### [Material for the task]
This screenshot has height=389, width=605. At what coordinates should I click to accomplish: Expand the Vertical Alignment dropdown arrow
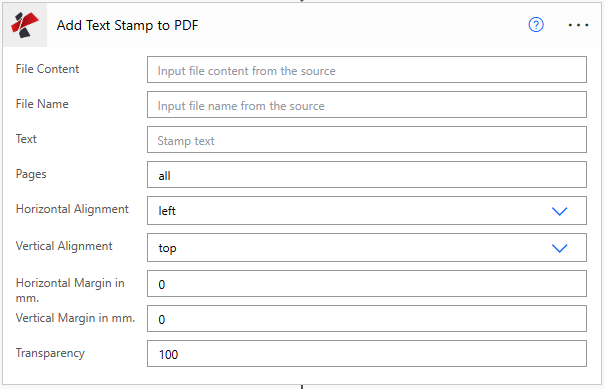(559, 248)
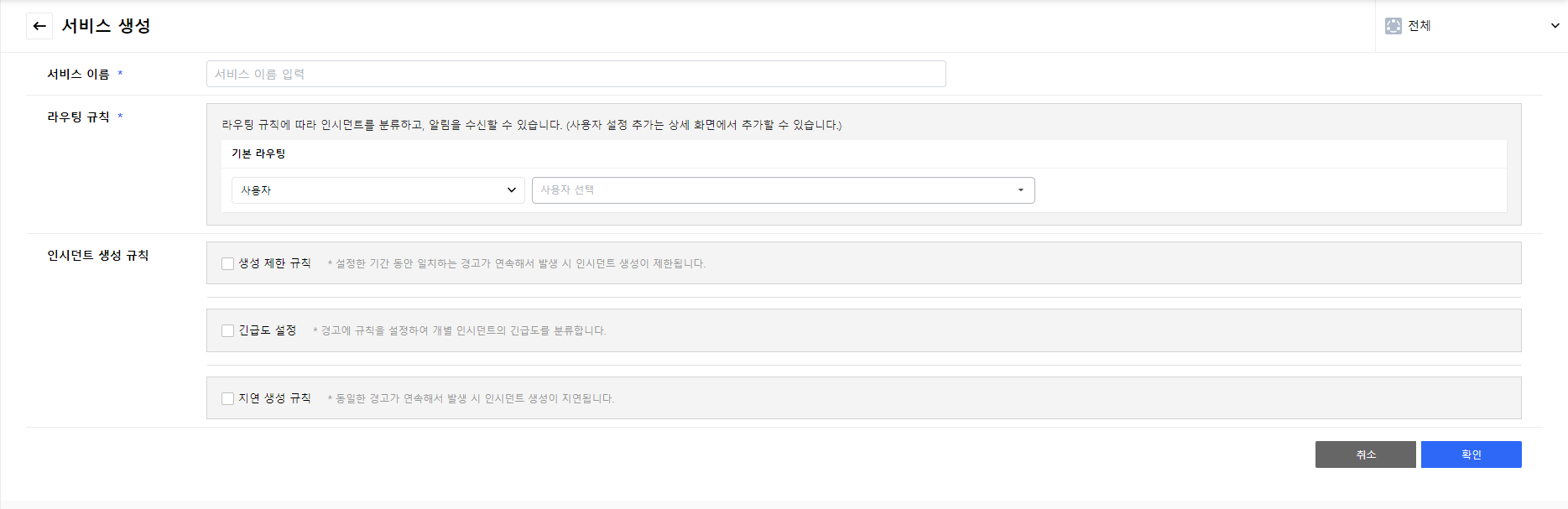Click the caret arrow in 사용자 선택 field
This screenshot has height=509, width=1568.
click(x=1020, y=190)
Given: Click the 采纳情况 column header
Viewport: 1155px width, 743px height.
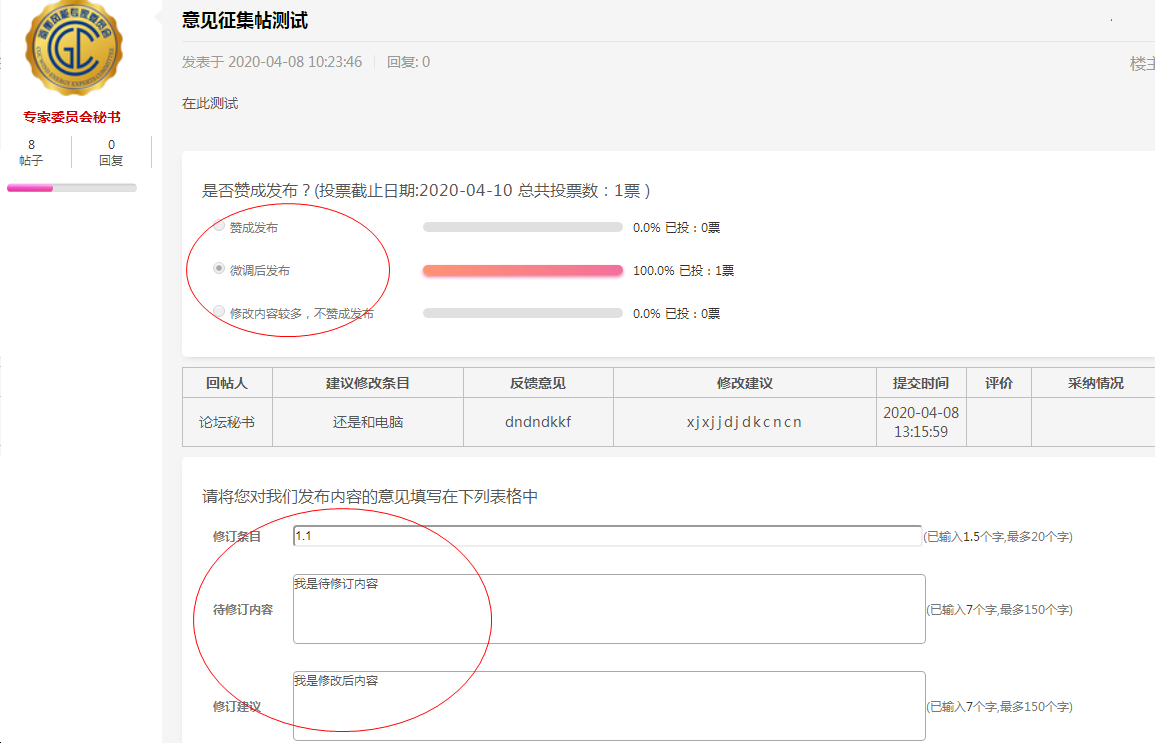Looking at the screenshot, I should pos(1095,383).

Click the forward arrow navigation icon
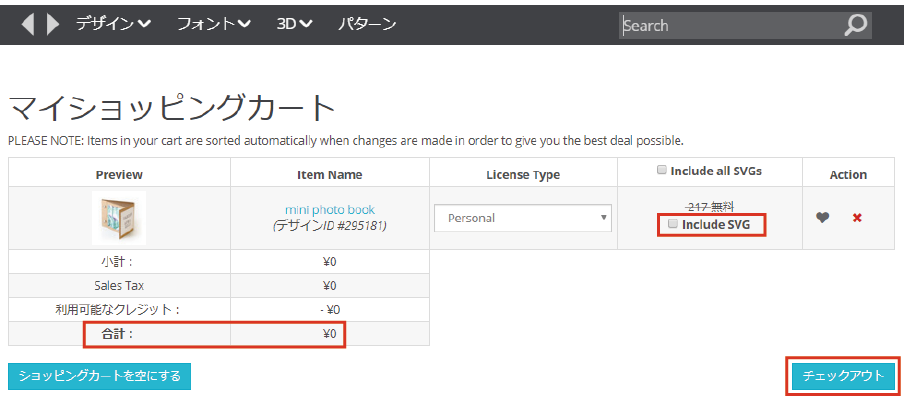(x=53, y=24)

### [What you will do]
Rewrite the items above as a numbered list with one line per entry, skipping blank lines and leaving out the pictures.

### [Reply]
1. This screenshot has height=389, width=605. At what coordinates should I click to accomplish: Expand the Vertical Alignment dropdown arrow
2. (559, 248)
3. Click the caret arrow in 사용자 선택 field
4. This screenshot has height=509, width=1568.
5. click(x=1020, y=190)
6. Given: Click the 采纳情况 column header
7. Viewport: 1155px width, 743px height.
8. Looking at the screenshot, I should pos(1095,383).
9. Click the forward arrow navigation icon
10. (x=53, y=24)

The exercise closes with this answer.